Did you know that there are more than 190,000 fast-food restaurants in the US? In this project, you will explore sales of burgers and salads at two fast-food restaurants. The sales in burgers and salads have been picking up and they have had to place urgent orders to have enough stock since their previous predictions were wrong. This has costed them a lot of money!
These restaurants are interested in improving the daily predictions of their sales. They believe that calendar events, holidays and discounts have a high impact on the demand and are keen to know if they need to make changes to their inventory policies. Better predictions will help them fulfill more demand and reduce costs.
You will be working with historical food sales data. The data has been split into training and test sets (historicsales_fastfooditems_train.csv and historicsales_fastfooditems_train.csv) that contain the following columns:
- restaurant - the name of the restaurant (chr)
- item_name - the food item (chr)
- date - the date of the sale (chr)
- baseprice_USD - the price of the item before discount in USD (int)
- discount_percent - the percentage discount (int)
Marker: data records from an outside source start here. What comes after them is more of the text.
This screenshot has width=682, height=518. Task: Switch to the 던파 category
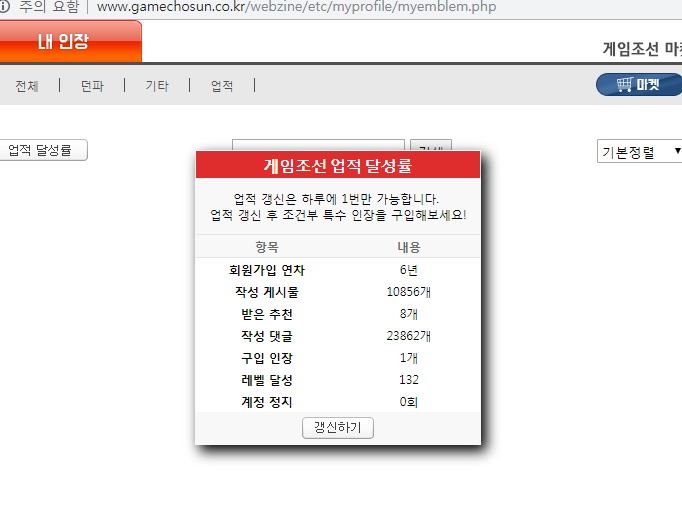[92, 86]
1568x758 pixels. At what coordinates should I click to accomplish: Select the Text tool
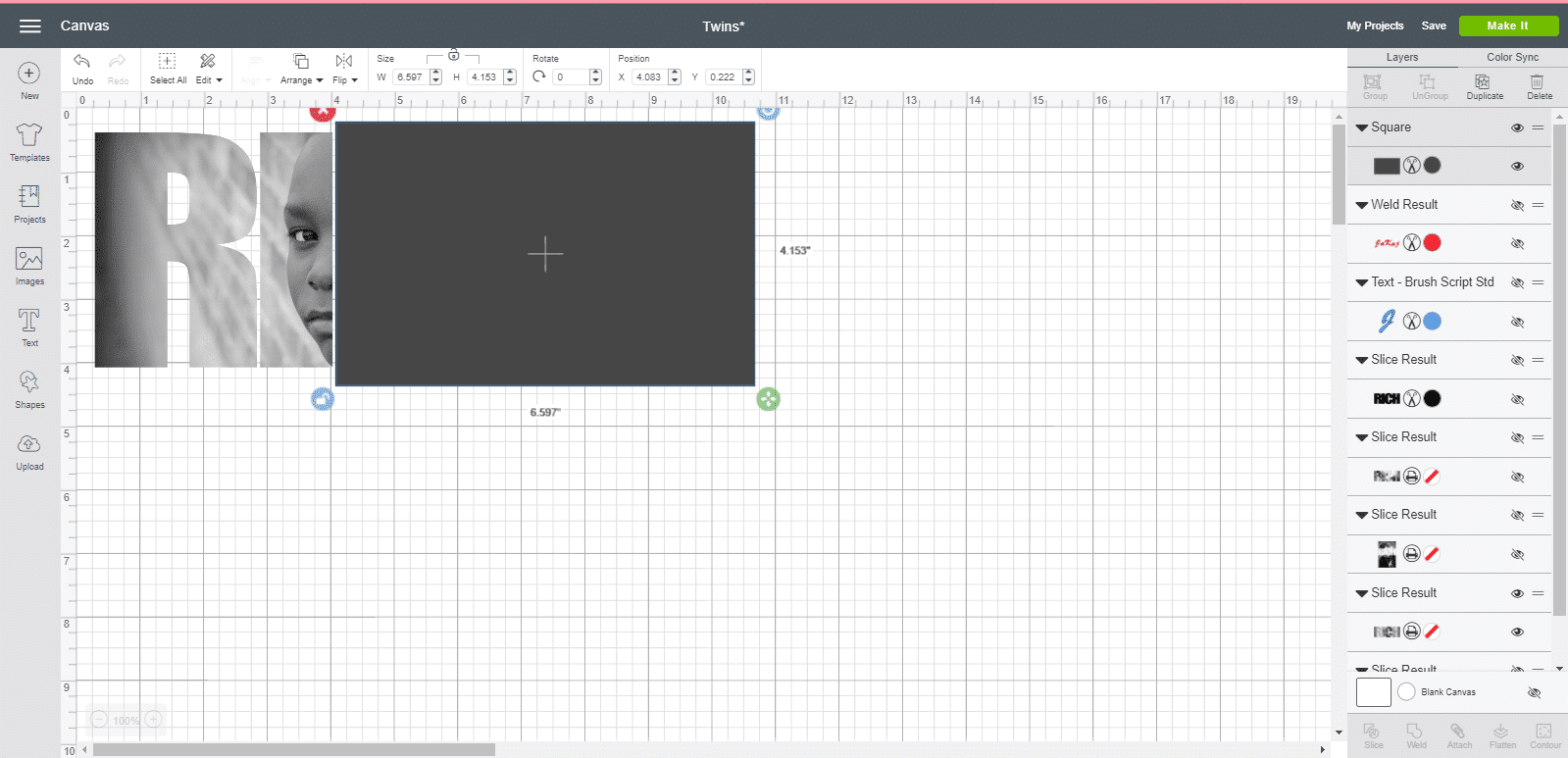[x=29, y=327]
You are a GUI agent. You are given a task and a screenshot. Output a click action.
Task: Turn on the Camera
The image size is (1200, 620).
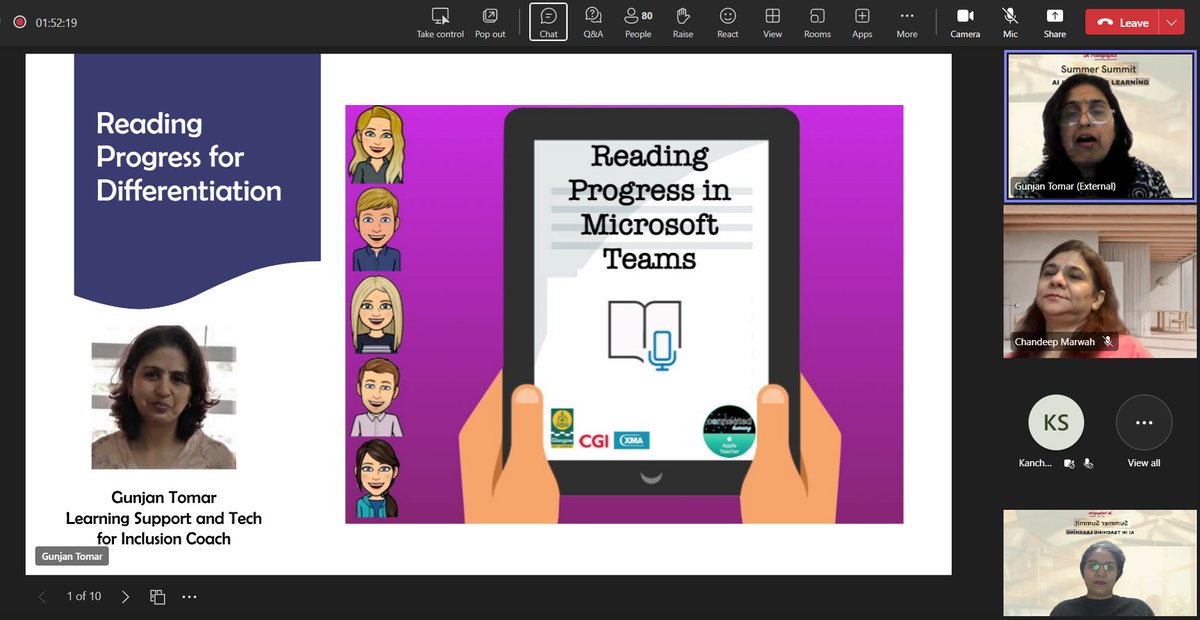click(x=965, y=22)
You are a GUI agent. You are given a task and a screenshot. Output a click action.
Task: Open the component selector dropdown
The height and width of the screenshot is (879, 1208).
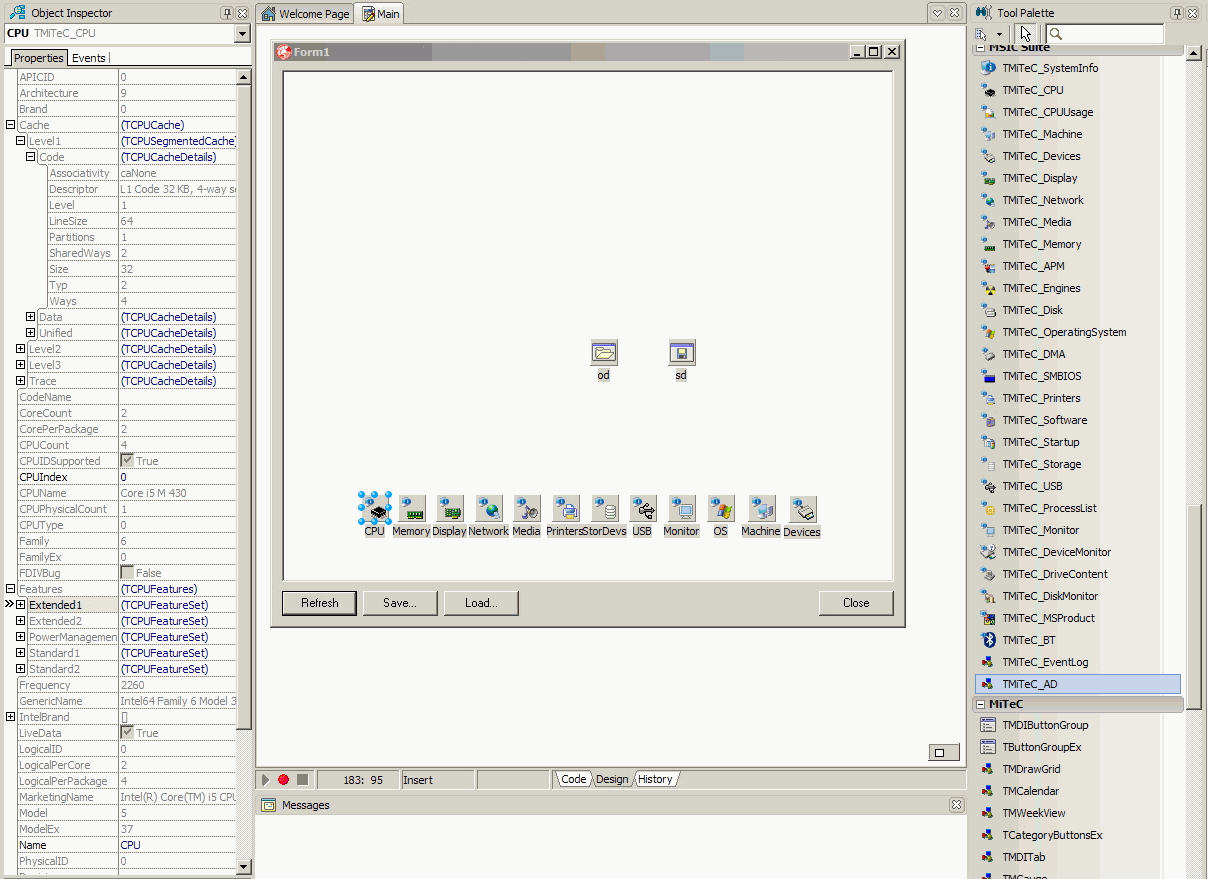tap(241, 34)
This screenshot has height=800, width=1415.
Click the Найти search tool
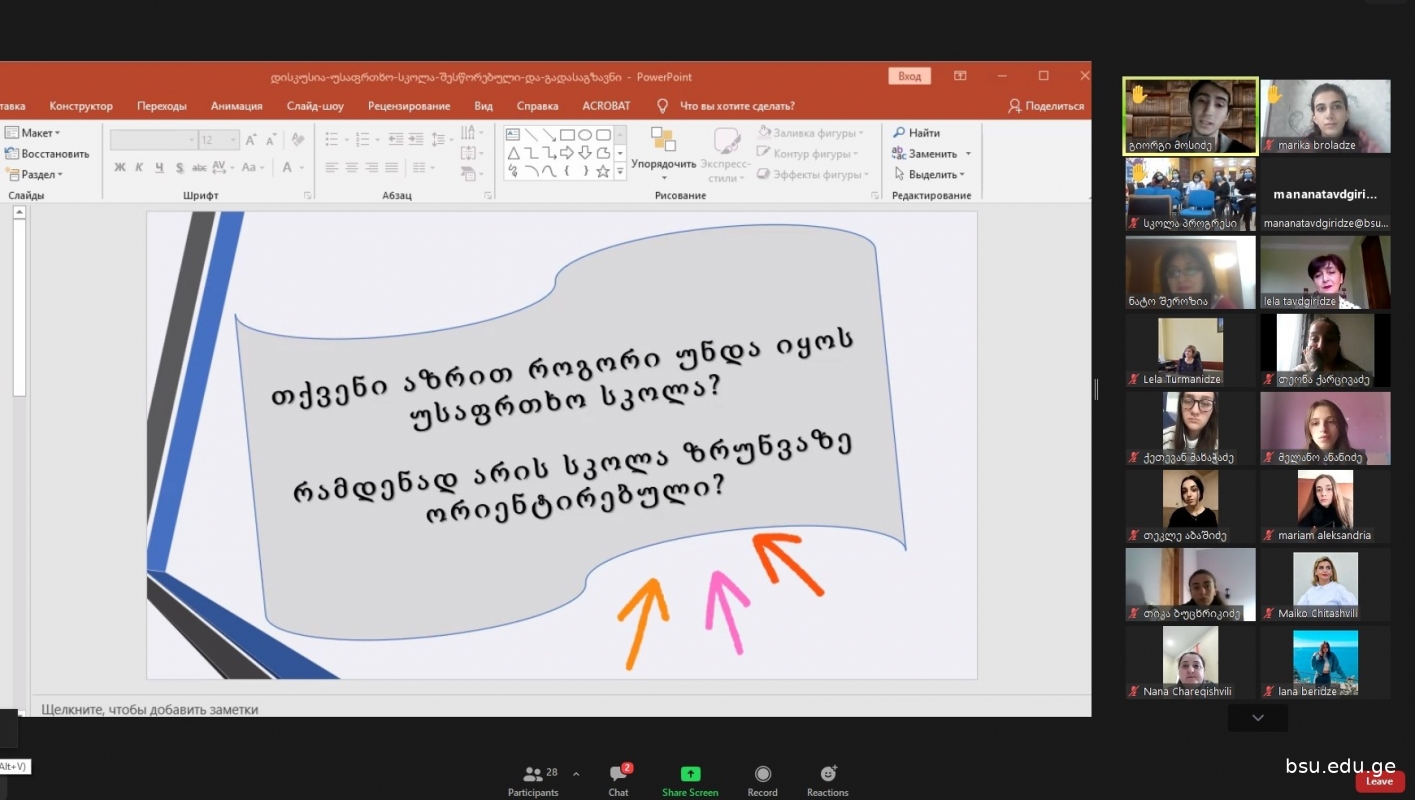coord(917,133)
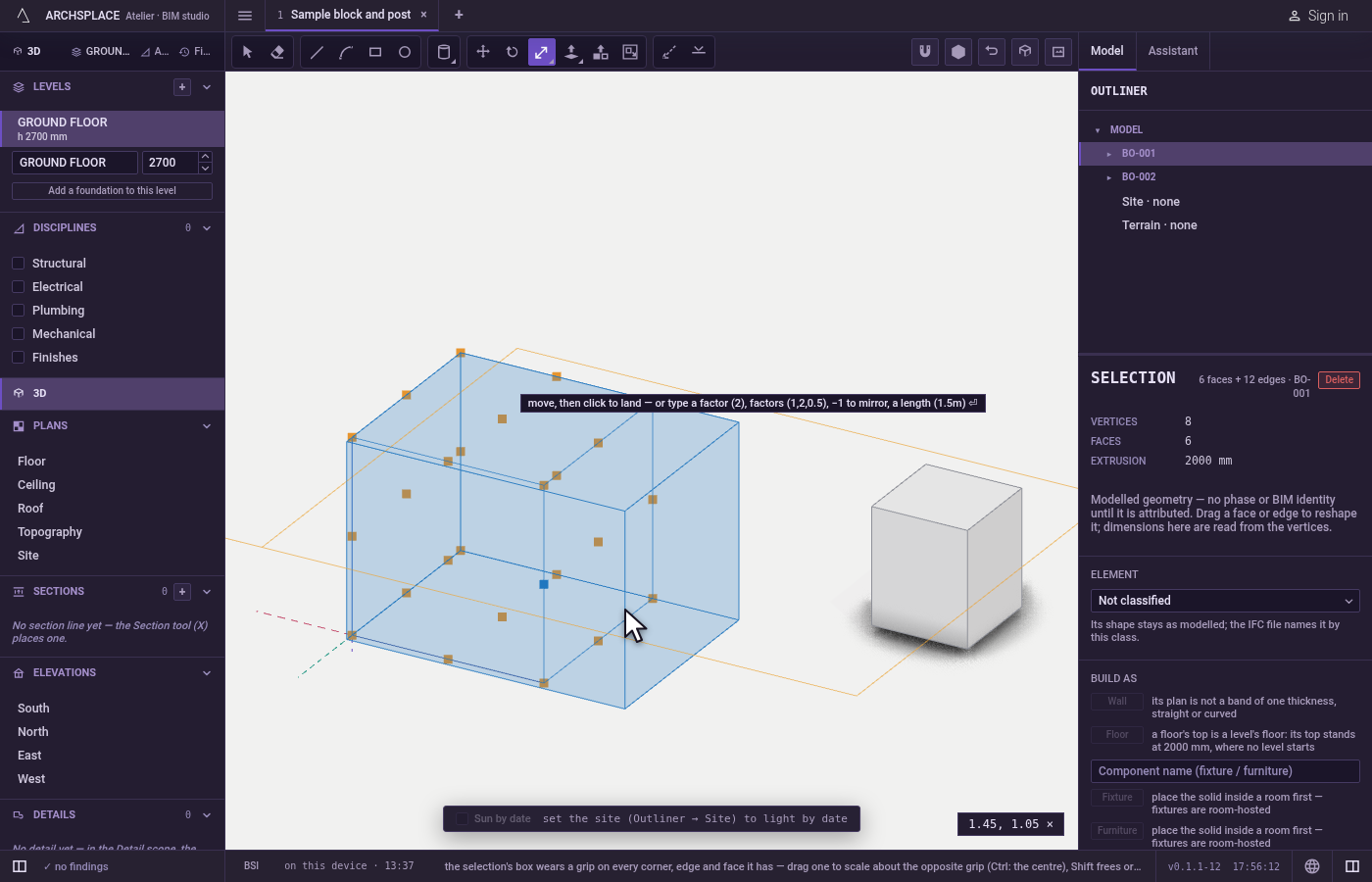Select the Circle drawing tool
This screenshot has width=1372, height=882.
pyautogui.click(x=405, y=52)
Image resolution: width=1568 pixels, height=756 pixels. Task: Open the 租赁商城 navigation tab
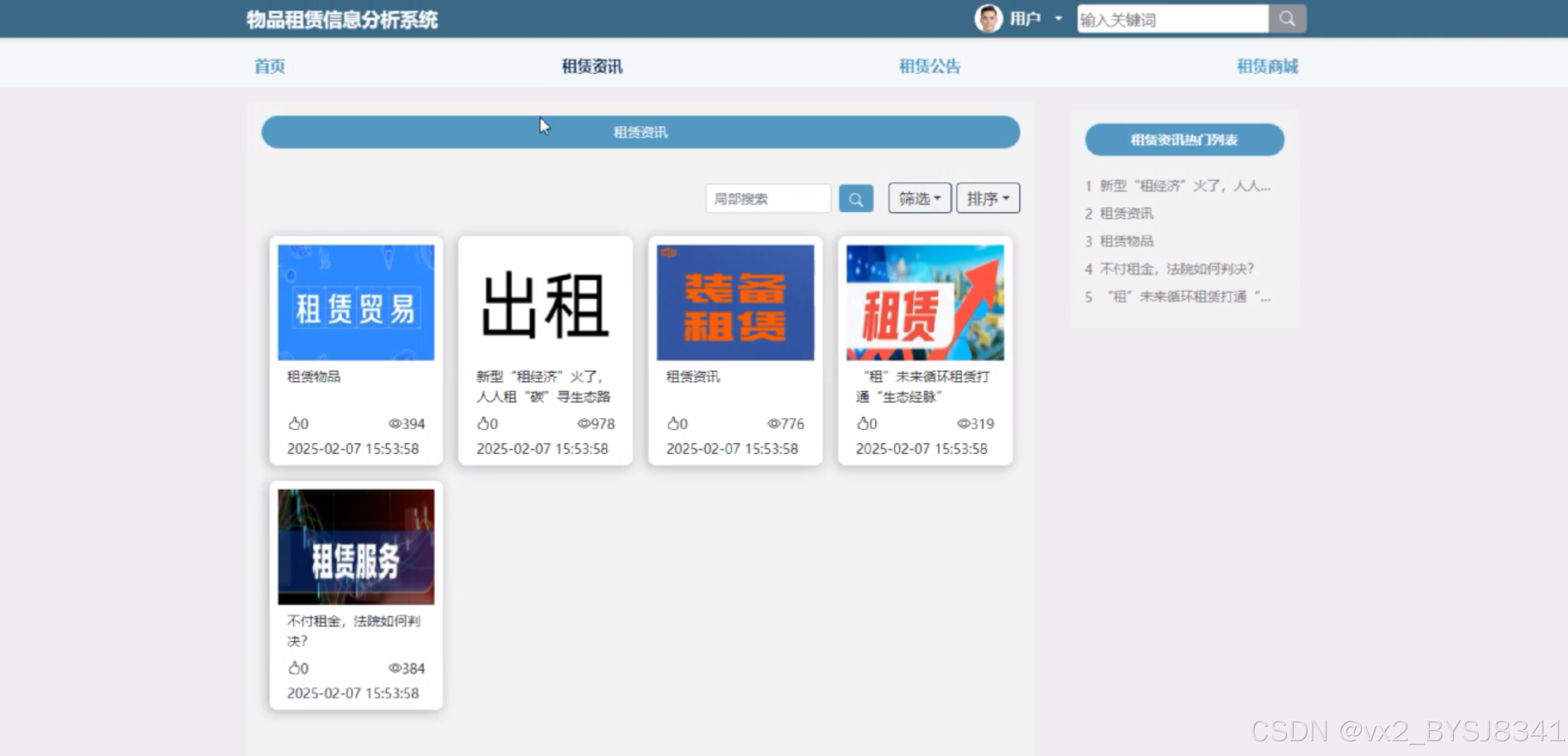coord(1267,66)
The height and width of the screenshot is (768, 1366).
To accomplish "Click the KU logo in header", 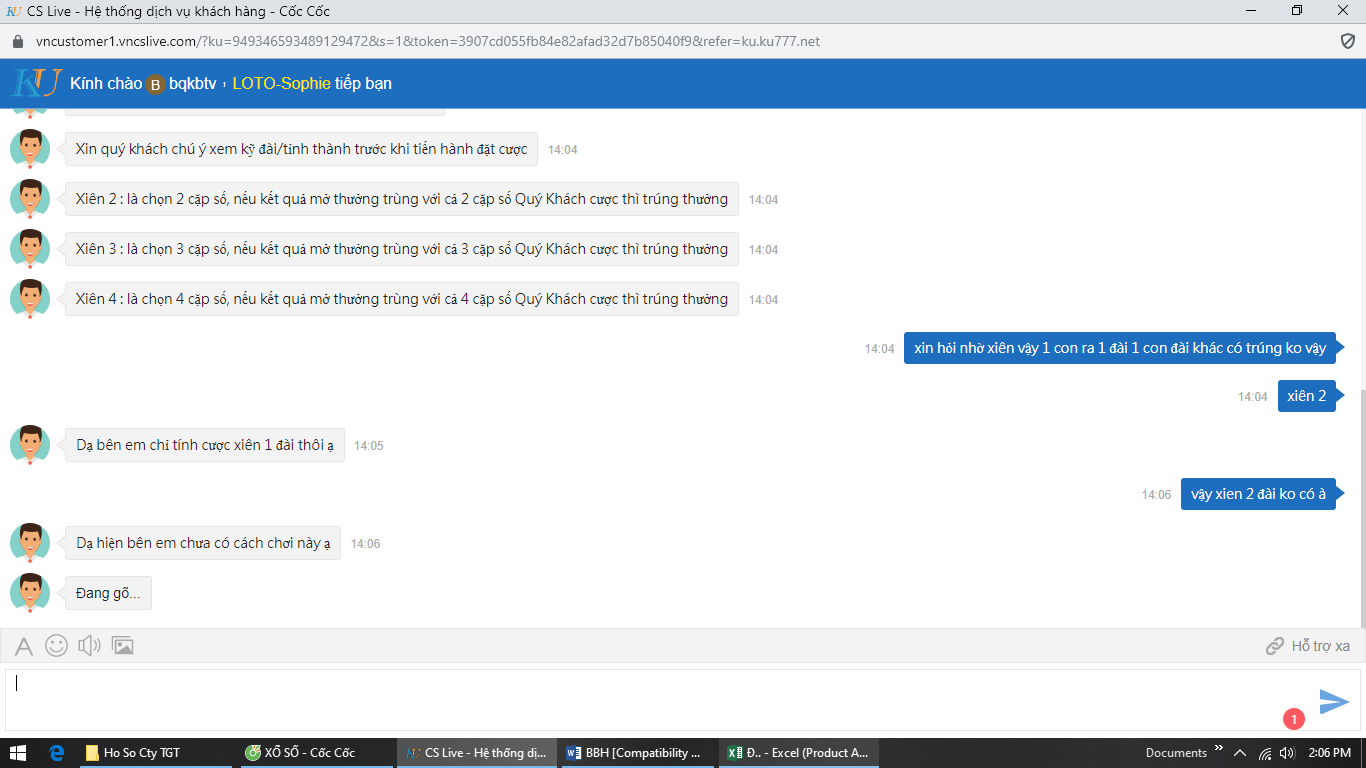I will (37, 83).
- sales_quantity - the quantity of item sold on a given date (int)
- is_weekend - 1 if the sale date is Saturday or Sunday, otherwise 0 (int)
- is_friday - 1 if the sale date is Friday, otherwise 0 (int)
- is_holiday - 1 if the sale date is a holiday (that is not a weekend), otherwise 0 (int)
# Run this cell to load the libraries and data
# Load required libraries: dplyr, gplot2
library(dplyr)
library(ggplot2)
# Load the data
train <- read.csv("historicsales_fastfooditems_train.csv")
test <- read.csv("historicsales_fastfooditems_test.csv")
# Review the first few rows of your data
head(train)
# Start coding here...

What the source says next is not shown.